While the struggles of Avanti to fulfil its timetable in recent years might lead some passengers to welcome an alternative, the train is likely to take slightly longer to reach central Manchester, about two and a half hours.

FirstGroup, which also runs the open-access operator Hull Trains, said Lumo would use new UK-built trains powered by electricity and batteries to help push more travellers from road to rail.

It has submitted an application to the rail regulator, the Office of Rail and Road, to launch a second route to Rochdale on an open-access basis – operating outside the government specified contracts on which most of the railway timetable is run.

Although previous applications were fiercely opposed by the main operators on heavily used rail lines, FirstGroup-owned Avanti is less likely to object.

Open access has been encouraged by Conservatives in the name of competition, but many in the industry believe that the taxpayer-funded railway loses out, in terms of revenue and in the efficiency of its overall timetable.

The Network Rail chief executive, Andrew Haines, recently told the Guardian that “you have to be honest about the true costs of running it”.

The Rochdale services would run on the congested West Coast main line and take about three hours to reach the town, with the train also stopping at Newton-le Willows and Eccles.

The FirstGroup chief executive, Graham Sutherland, said: “We have extensive experience of running open access rail operations, and we want to bring our successful Lumo service to this new route that connects Rochdale and London.

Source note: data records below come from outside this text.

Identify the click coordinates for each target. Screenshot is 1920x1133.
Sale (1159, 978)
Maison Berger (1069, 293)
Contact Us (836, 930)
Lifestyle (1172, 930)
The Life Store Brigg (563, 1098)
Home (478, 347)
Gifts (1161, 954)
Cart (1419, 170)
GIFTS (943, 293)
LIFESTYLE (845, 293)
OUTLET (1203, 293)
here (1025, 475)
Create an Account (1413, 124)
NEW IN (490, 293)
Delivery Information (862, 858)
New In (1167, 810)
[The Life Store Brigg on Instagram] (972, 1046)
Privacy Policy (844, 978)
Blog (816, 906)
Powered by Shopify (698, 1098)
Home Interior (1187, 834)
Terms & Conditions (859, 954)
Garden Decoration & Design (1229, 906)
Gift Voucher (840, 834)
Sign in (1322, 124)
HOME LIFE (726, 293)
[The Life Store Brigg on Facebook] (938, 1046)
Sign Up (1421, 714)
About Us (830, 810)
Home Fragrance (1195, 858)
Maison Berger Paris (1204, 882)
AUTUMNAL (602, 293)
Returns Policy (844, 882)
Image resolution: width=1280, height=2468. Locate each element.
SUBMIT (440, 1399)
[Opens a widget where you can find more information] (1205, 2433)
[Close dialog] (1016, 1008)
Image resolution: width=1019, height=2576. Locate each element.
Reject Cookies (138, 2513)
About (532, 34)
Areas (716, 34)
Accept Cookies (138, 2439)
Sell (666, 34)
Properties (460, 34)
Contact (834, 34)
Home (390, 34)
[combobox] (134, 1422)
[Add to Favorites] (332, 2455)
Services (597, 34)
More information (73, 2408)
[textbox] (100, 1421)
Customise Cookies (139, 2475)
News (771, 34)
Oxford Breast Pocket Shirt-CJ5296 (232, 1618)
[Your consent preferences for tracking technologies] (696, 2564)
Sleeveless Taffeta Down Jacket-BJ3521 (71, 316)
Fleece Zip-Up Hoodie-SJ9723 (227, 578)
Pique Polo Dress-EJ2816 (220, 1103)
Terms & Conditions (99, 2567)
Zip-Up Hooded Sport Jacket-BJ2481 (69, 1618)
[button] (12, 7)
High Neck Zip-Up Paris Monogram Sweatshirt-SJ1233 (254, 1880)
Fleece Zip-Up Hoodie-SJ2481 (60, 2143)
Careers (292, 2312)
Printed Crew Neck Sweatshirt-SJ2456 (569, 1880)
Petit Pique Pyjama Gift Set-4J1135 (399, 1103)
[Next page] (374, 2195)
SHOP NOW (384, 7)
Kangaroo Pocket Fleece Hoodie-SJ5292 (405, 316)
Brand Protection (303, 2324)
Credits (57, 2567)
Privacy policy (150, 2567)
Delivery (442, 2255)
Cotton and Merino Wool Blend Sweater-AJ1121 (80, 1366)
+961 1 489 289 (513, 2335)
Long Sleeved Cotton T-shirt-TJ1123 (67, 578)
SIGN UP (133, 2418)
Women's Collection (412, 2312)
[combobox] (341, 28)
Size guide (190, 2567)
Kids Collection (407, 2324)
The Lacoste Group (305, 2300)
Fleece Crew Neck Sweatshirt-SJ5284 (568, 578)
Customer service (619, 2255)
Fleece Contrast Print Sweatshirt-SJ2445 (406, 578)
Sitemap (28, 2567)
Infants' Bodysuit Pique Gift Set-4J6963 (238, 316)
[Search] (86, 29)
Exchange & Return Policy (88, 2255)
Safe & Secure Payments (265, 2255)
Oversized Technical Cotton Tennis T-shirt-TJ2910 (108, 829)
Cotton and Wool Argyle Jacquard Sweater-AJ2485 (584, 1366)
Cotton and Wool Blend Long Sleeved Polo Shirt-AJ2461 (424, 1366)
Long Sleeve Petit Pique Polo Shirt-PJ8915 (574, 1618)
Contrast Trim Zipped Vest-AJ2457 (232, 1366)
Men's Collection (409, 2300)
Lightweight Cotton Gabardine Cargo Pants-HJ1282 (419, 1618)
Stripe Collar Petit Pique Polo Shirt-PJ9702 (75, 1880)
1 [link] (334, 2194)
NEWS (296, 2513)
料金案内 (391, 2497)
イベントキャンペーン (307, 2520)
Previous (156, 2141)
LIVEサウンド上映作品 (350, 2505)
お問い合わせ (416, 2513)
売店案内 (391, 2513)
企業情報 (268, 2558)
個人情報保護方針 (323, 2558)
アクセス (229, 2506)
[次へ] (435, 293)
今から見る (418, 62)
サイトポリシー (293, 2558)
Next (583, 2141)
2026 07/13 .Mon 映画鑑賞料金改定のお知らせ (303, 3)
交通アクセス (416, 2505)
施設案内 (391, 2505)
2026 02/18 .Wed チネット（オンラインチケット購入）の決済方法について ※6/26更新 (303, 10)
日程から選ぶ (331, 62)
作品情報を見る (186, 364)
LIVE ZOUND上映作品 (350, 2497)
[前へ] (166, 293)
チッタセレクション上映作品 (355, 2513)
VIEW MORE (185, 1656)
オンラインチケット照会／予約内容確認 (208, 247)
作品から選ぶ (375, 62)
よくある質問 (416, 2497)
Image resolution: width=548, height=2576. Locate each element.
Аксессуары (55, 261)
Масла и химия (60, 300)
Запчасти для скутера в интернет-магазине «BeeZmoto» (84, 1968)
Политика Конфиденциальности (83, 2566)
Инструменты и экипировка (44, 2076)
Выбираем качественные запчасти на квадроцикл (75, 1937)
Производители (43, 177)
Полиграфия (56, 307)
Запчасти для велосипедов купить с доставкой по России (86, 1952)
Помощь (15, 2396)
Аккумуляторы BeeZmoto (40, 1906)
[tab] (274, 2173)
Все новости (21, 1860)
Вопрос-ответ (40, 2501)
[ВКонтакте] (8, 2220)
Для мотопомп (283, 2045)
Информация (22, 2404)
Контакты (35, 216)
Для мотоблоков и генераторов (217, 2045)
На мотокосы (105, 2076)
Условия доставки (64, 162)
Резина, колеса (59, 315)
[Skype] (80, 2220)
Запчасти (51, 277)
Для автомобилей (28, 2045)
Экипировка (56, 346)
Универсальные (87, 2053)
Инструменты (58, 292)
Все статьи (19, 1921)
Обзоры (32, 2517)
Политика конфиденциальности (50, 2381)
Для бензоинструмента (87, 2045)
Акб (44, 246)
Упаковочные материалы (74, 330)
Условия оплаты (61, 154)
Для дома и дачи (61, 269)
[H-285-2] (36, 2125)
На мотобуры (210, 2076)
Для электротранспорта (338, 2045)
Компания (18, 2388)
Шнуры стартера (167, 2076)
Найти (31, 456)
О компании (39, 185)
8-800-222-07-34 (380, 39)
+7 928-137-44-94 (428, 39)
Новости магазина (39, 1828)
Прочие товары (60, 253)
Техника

“We have seen the level of growth and opportunity that is possible with open access, as well as the positive effect it has on the wider market, including economic and environmental benefits.”

However, the RMT union said open access operators were “not fronting up the true costs” and that Avanti owner FirstGroup was “one of the worst train operating companies we have ever dealt with” and should not be given additional rights.

The RMT general secretary, Mick Lynch added: “Open access is part of a parasitic private model where operators do not pay the full costs of everything that is involved in running the service, and they are effectively cross subsidised by the taxpayer.”

With the government planning measures to hasten new open access schemes, a number of proposed routes are in the pipeline, including a direct London-Wrexham rail service unveiled in March, as well as trains running from the capital straight to Stirling in Scotland and Carmarthen in Wales.